This may sound like a rather odd question but I have stumbled upon a distribution of means that resembles a normal, but I am not sure whether it is possible to prove that it is indeed one or not. Here is the setup.
Suppose I take a sample of $n$ independent and identically distributed random vectors/variables $ x_1, x_2,...,x_n$ (I did use a specific distribution but I don't think that matters). We now find the Euclidean distance of each random variable/vector to all the other variables and find an average. Thus, for each variable $j = 1,...,n$ in the sample we have:
$$ Y_j = \frac{1}{n-1} \sum_{i \neq j} ||x_j,x_i|| $$
Now if I increase $n$ and repeatedly plot the distribution of these variables, I get something that increasingly looks like a normal distribution. Is this a fluke or is there something deeper here that I am not understanding? After all, the $Y_j$ variables are not independent of one another neither are the Euclidean distances.
EDIT: To give more details for context. Each random vector $\mathbf{x_i}$ has 8094 components. Each component $m$ is derived independently as follows:
$$ x_{im} = \min \{z_1,...,z_{K_m}\} $$
Here $z_1,...,z_{K_m}$ are draws from a discrete uniform with parameters $[1,108]$. I have a fixed vector which specifies the $K_m$ for each component (i.e. the number of draws for each component).
Here is the relevant R code for the simulation. I note that total is a dataframe of 8094 rows and one column called num. Any vector of integers should do the job.
simulated_vectors <- replicate(10000, {
samples <- lapply(total$num, function(n) sample(1:108, n, replace = TRUE))

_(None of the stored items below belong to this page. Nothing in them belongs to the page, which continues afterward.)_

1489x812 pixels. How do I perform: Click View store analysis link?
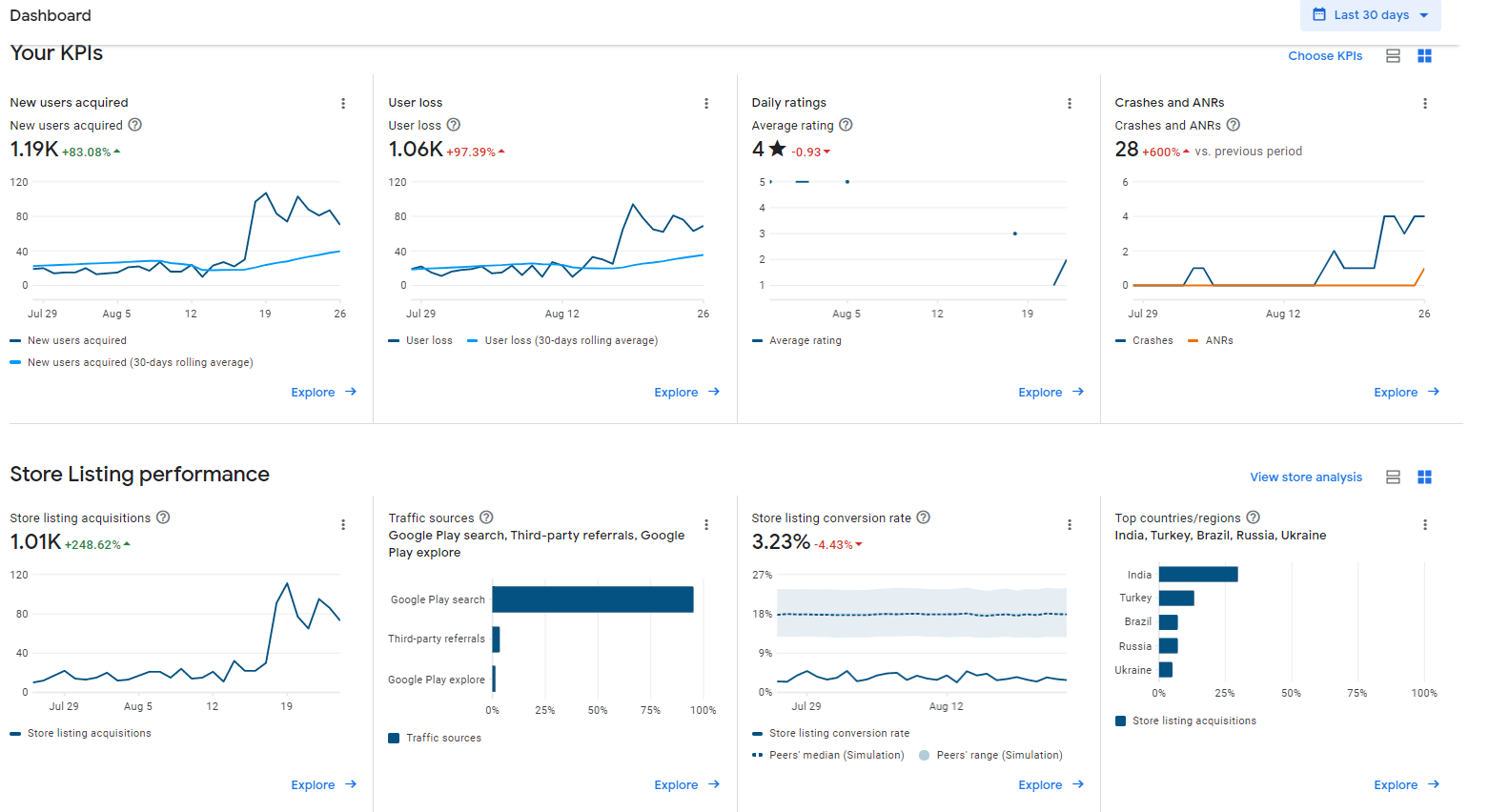pos(1306,477)
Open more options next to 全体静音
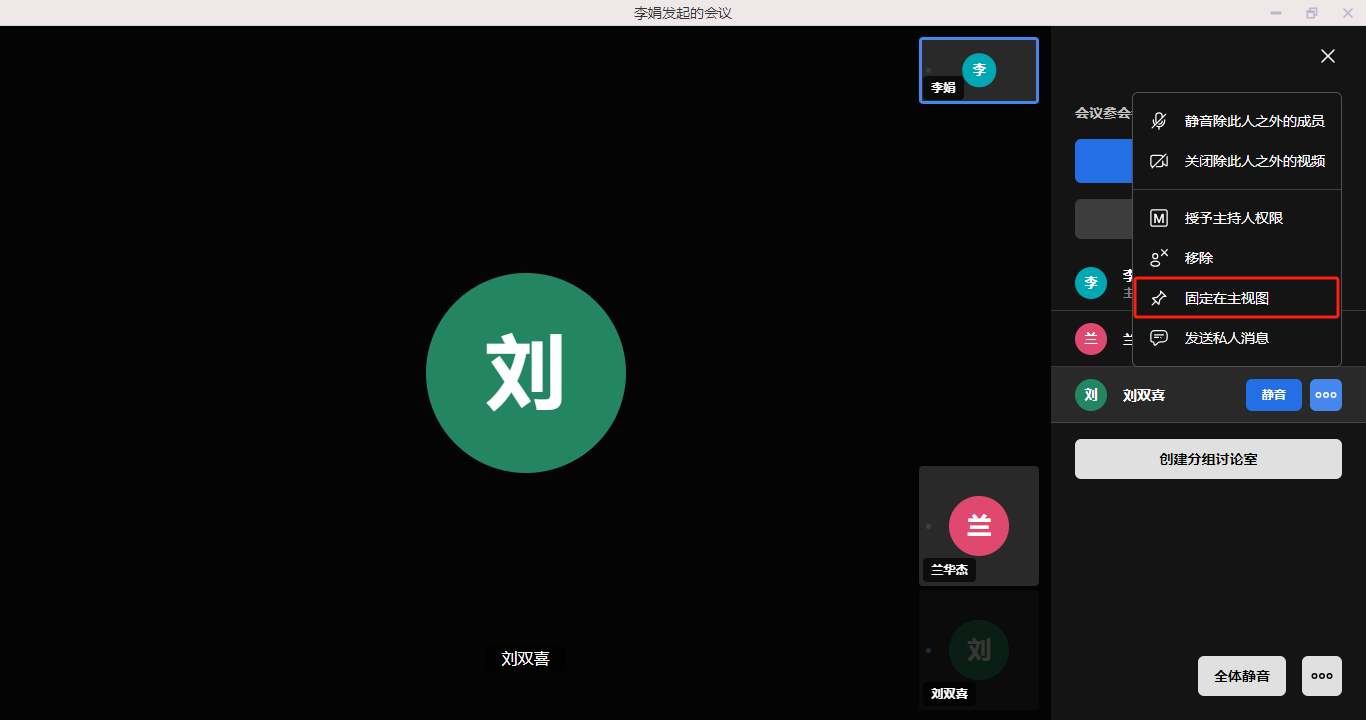Screen dimensions: 1366x720 [1321, 676]
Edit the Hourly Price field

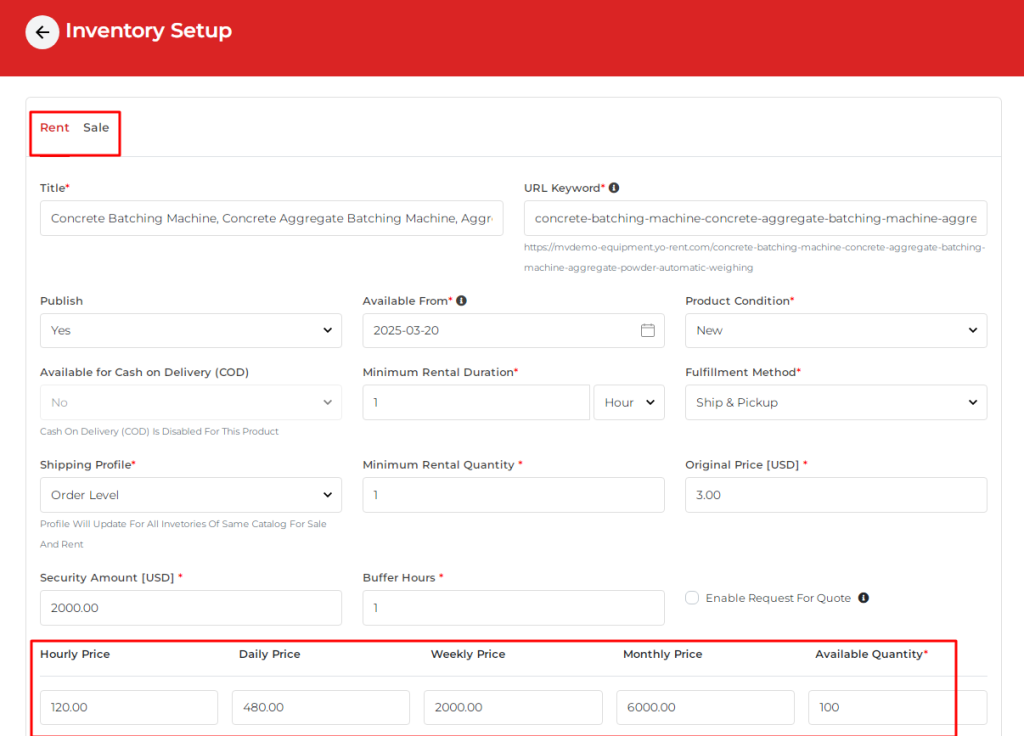(x=128, y=707)
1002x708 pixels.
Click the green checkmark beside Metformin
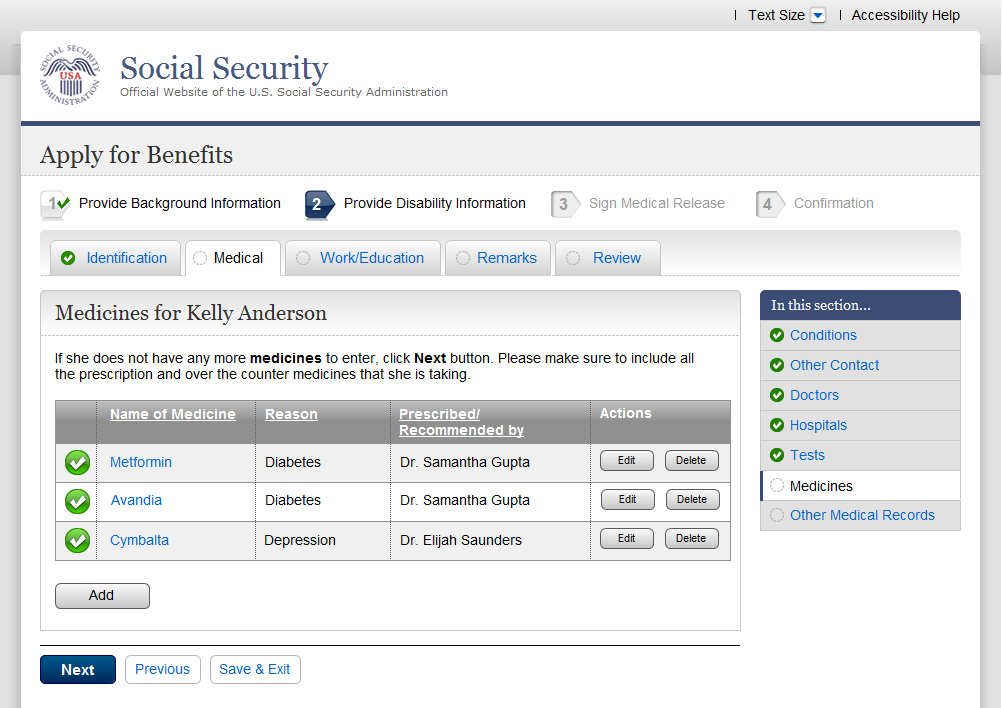click(x=77, y=463)
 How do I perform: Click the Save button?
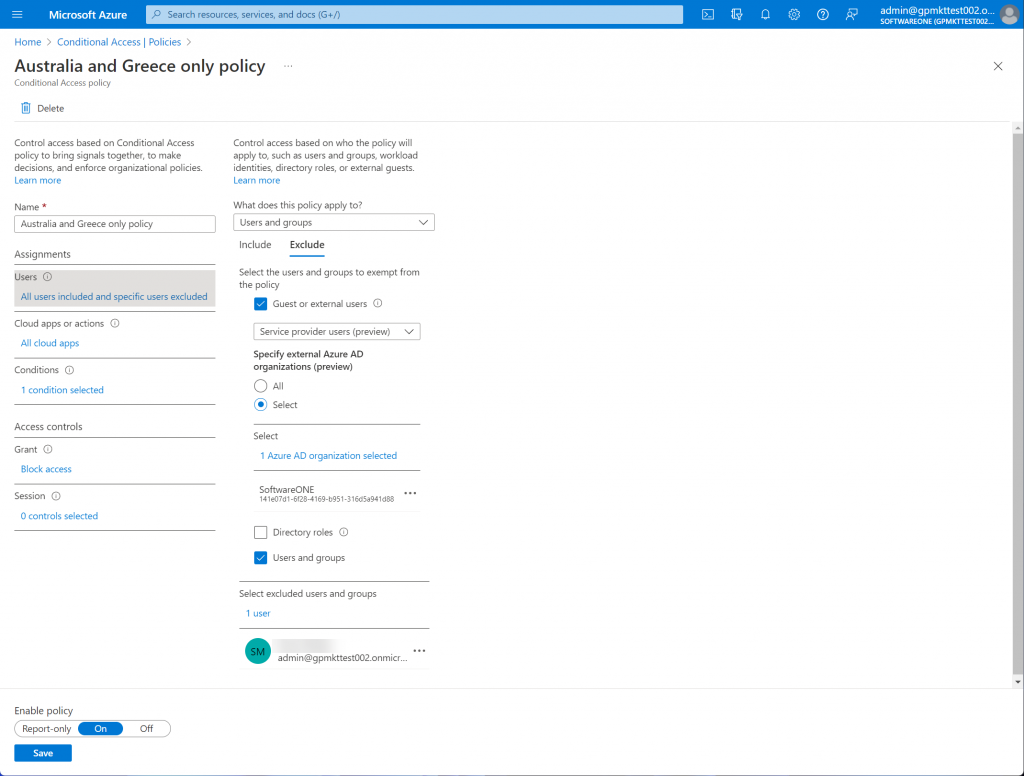pos(43,753)
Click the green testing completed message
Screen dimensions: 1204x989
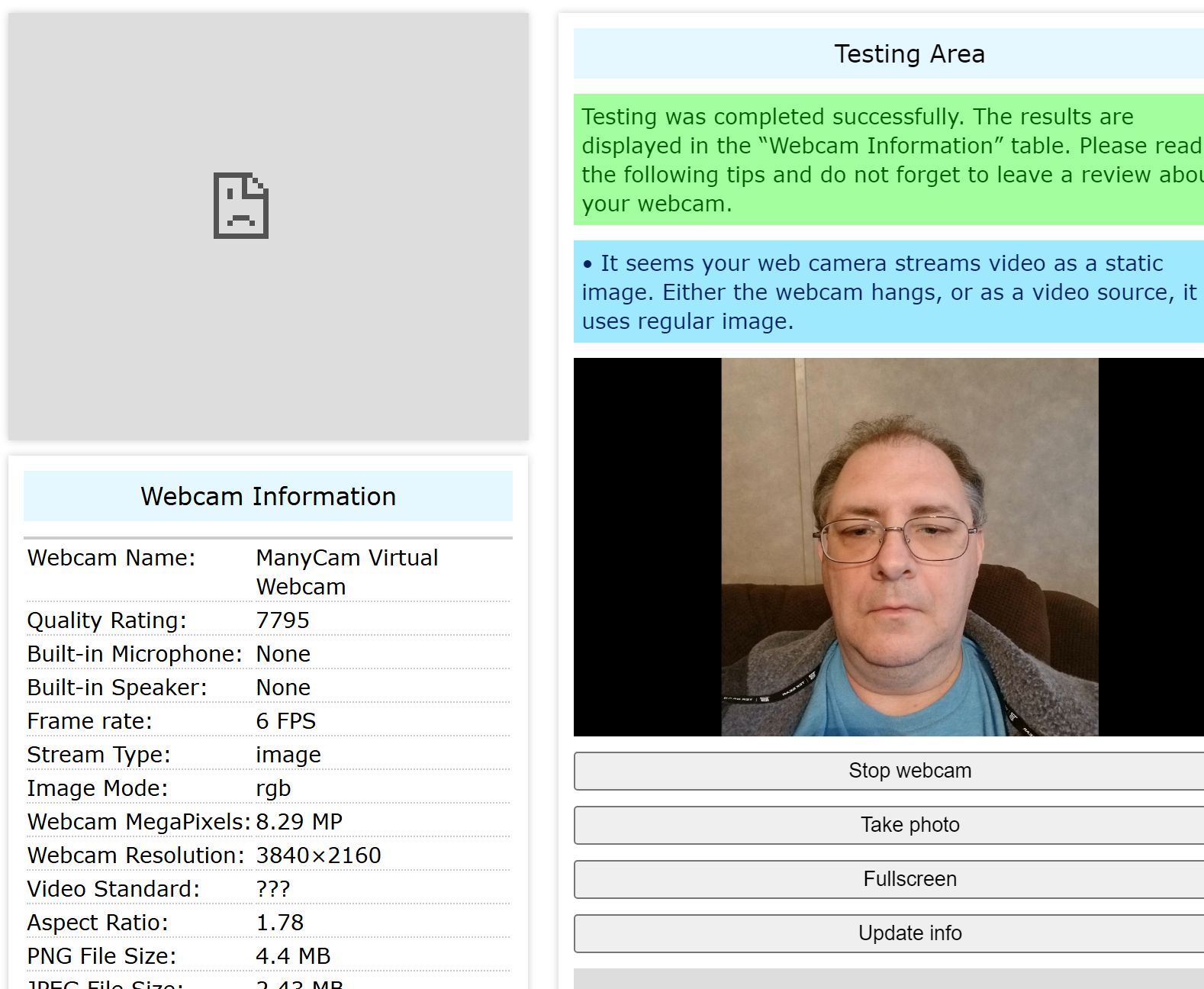tap(889, 159)
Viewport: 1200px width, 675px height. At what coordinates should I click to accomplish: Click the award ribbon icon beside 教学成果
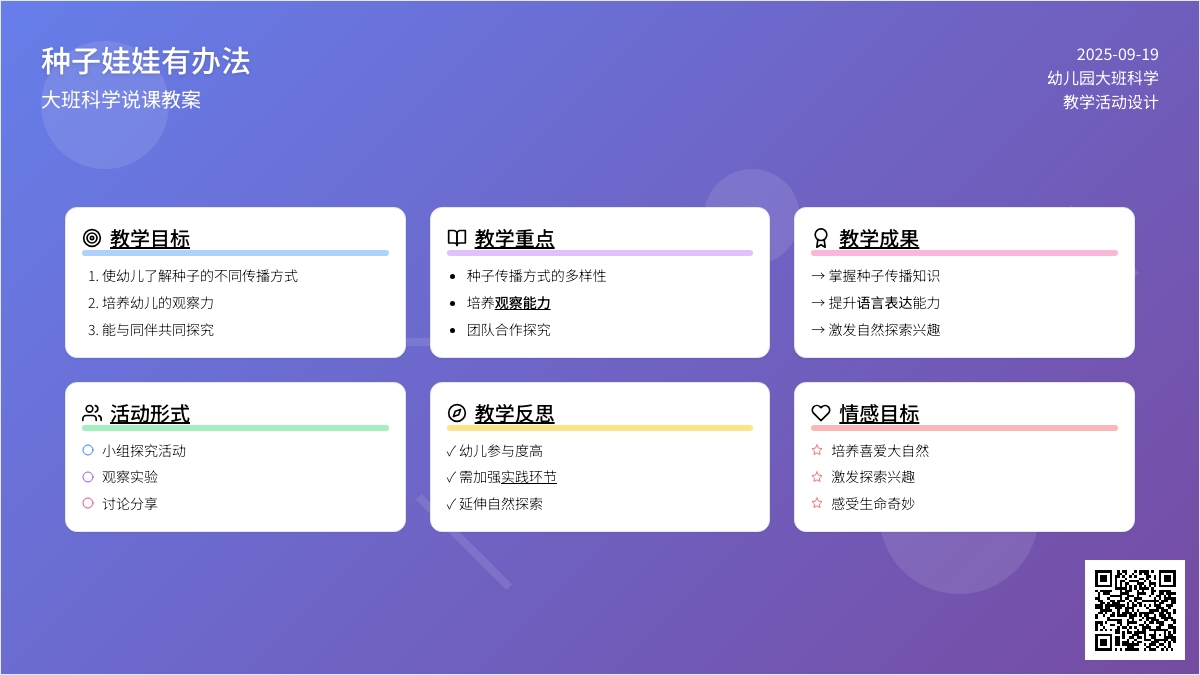pyautogui.click(x=821, y=238)
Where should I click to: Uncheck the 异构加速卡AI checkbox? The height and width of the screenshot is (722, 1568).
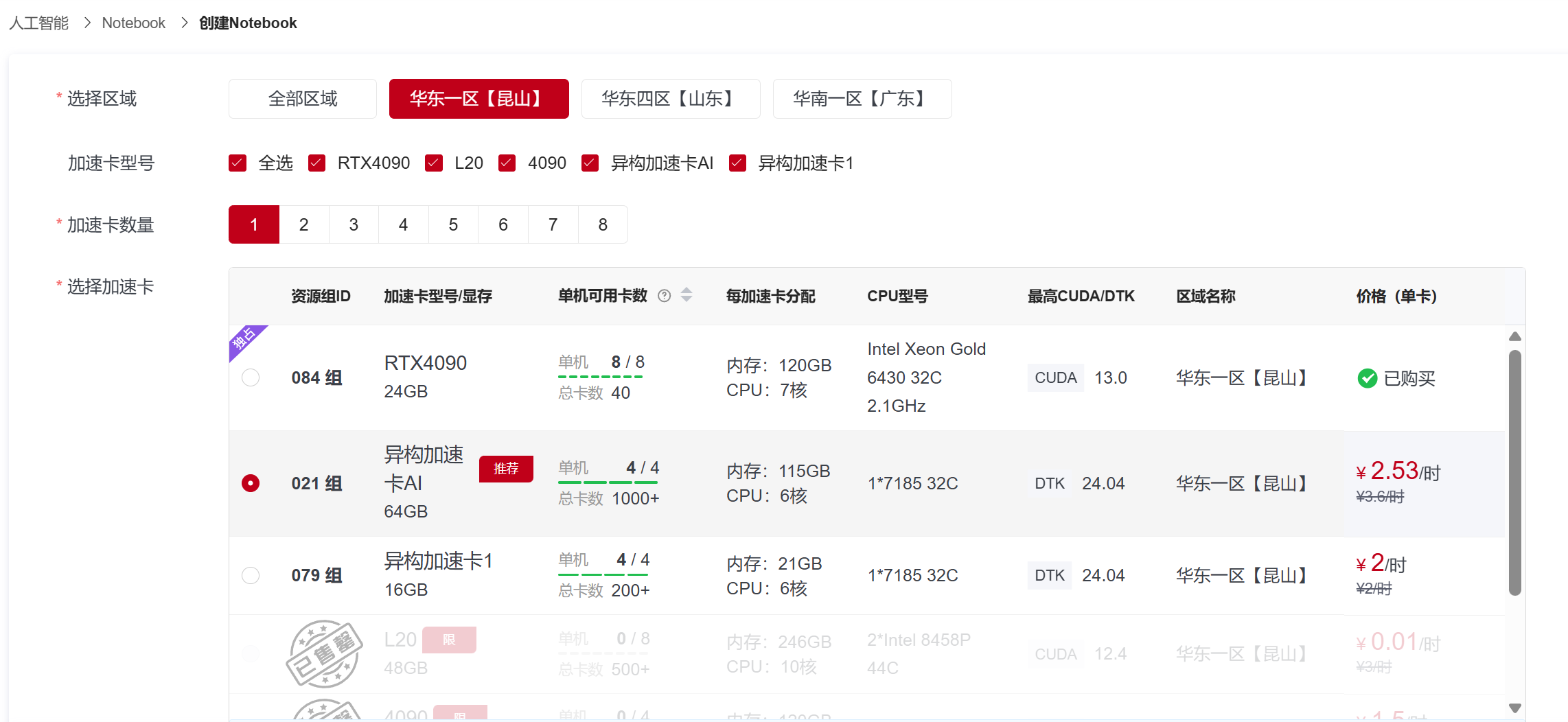coord(590,163)
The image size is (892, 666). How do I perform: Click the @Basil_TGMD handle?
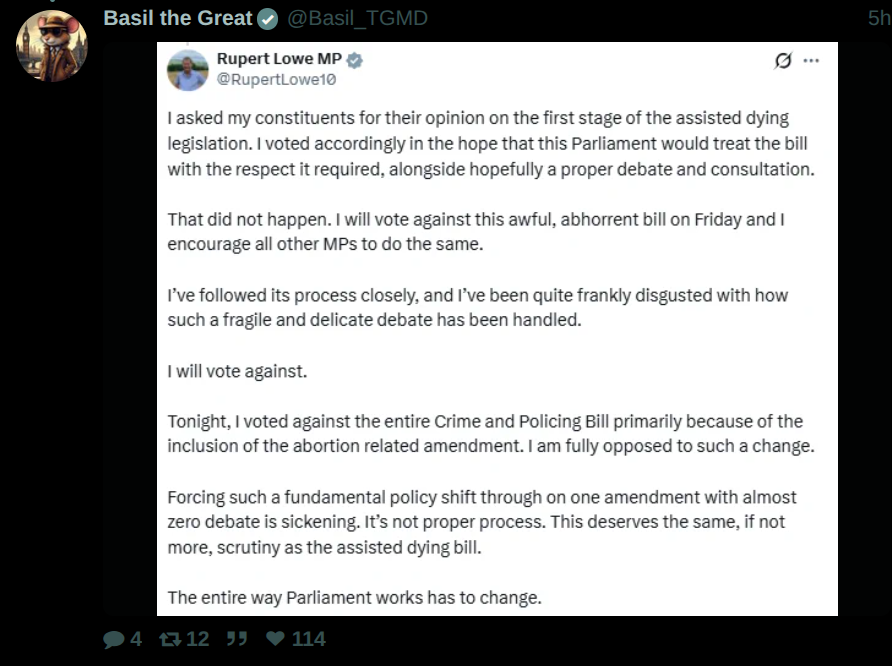357,18
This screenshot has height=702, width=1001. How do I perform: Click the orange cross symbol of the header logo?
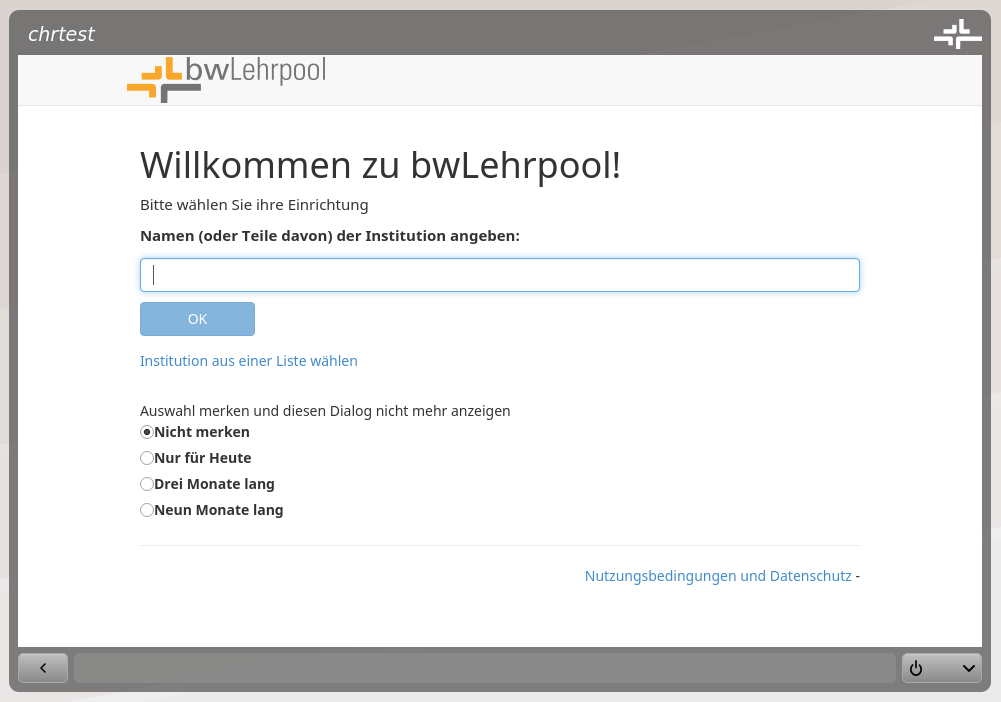pos(152,80)
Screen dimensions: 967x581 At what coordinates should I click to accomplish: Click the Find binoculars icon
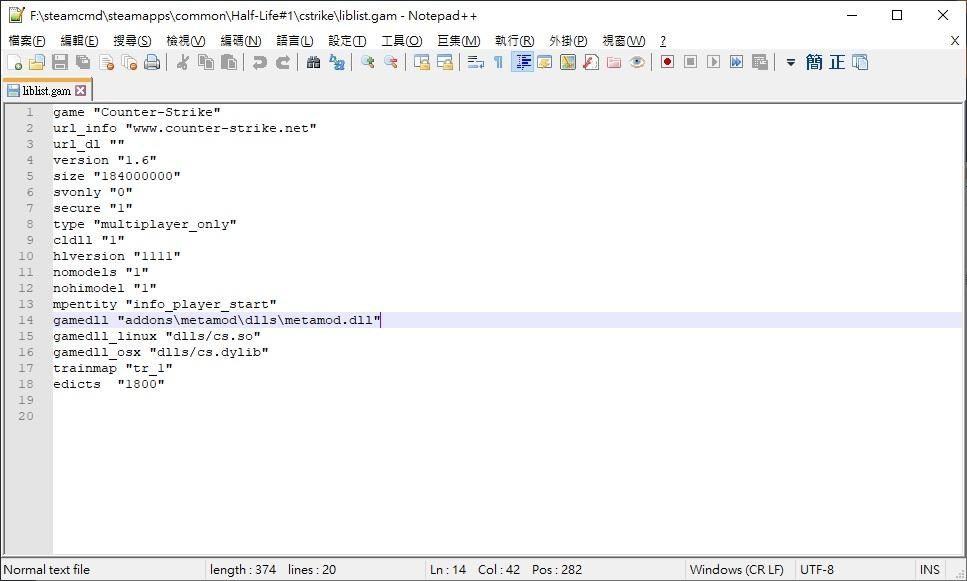point(313,62)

min_values <- sapply(samples, min)
return(min_values)
})
mat <- t(simulated_vectors)
distances <- dist(mat)
distances_matrix <- as.matrix(distances)
average_distances <- apply(distances_matrix, 1, function(row) {
(sum(row) - min(row)) / (length(row) - 1)
})
hist(average_distances, main = "Histogram of Average Distances", xlab = "Average Distance")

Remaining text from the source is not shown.